Amid costly roadblocks which have presented themselves during recent projects, Westinghouse received $800 million in debtor-in-possession financing from a third-party lender to use for financial restructuring. The company has been under financial turmoil for years, costing its creditors and parent company Toshiba more than they bargained for in money and time.
Back in 2006, Westinghouse seemed like a strong investment for Toshiba, which bought the company for $5.4 billion. Shortly after, Scana Energy and Georgia Power commissioned two new nuclear power plants in South Carolina and Georgia. What all of these creditors didn’t know is that Westinghouse was having trouble staying financially afloat.
Westinghouse continued paying its bills on time, exuding the illusion that they were worthy of trade credit and other financial investments. The projects commissioned by Scana and Georgia Power have exceeded projected costs by over $1 billion and gone on three years past schedule. Unfortunately, what many creditors didn’t see, is that Westinghouse’s payment behavior wasn’t painting the full picture.

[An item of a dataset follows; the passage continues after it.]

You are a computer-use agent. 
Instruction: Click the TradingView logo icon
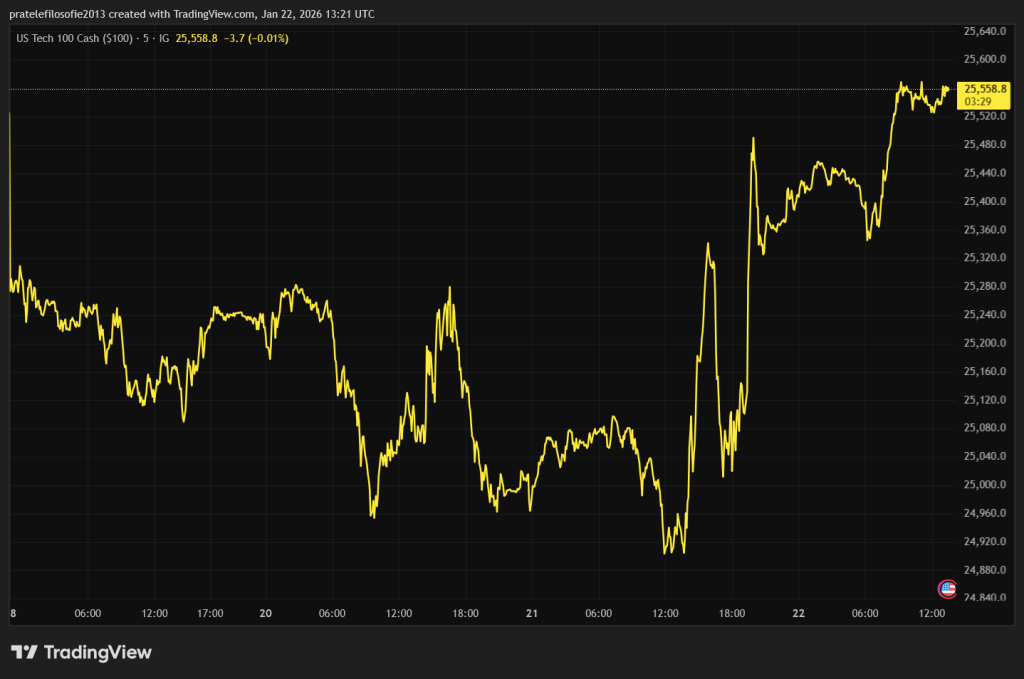(x=24, y=652)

Westinghouse is a prime example of a company that continued to pay on time, yet showed other, less traditional signs of a financial downfall. Westinghouse slowed their spending across all major industries, including Materials, Operations and Shipping. Companies who show such a significant drop in their purchase behavior should be considered especially risky. For Scana and Georgia Power, it was too late. They are currently negotiating next steps to ensure the projects are completed.
Over the course of a year, Westinghouse’s purchase behavior was captured and reported within Cortera’s database. Shown below are the downward trends of Westinghouse’s spend in Operations and Shipping, signaling a struggle beneath the payment surface.
Even prior to 2016, Westinghouse was showing signs of risk. Cortera’s predictive purchase behavior was picking up on these trends for three consecutive years.
Westinghouse, a name once known for its powerful influence within the nuclear power industry, has suddenly illustrated the loss of control that one businesses’ demise can cause for so many others. Poor management, financial distress and poor business decisions have each aided to the downfall of this nuclear power business. As with any industry, making risky decisions puts your business and those you work with at a major financial risk.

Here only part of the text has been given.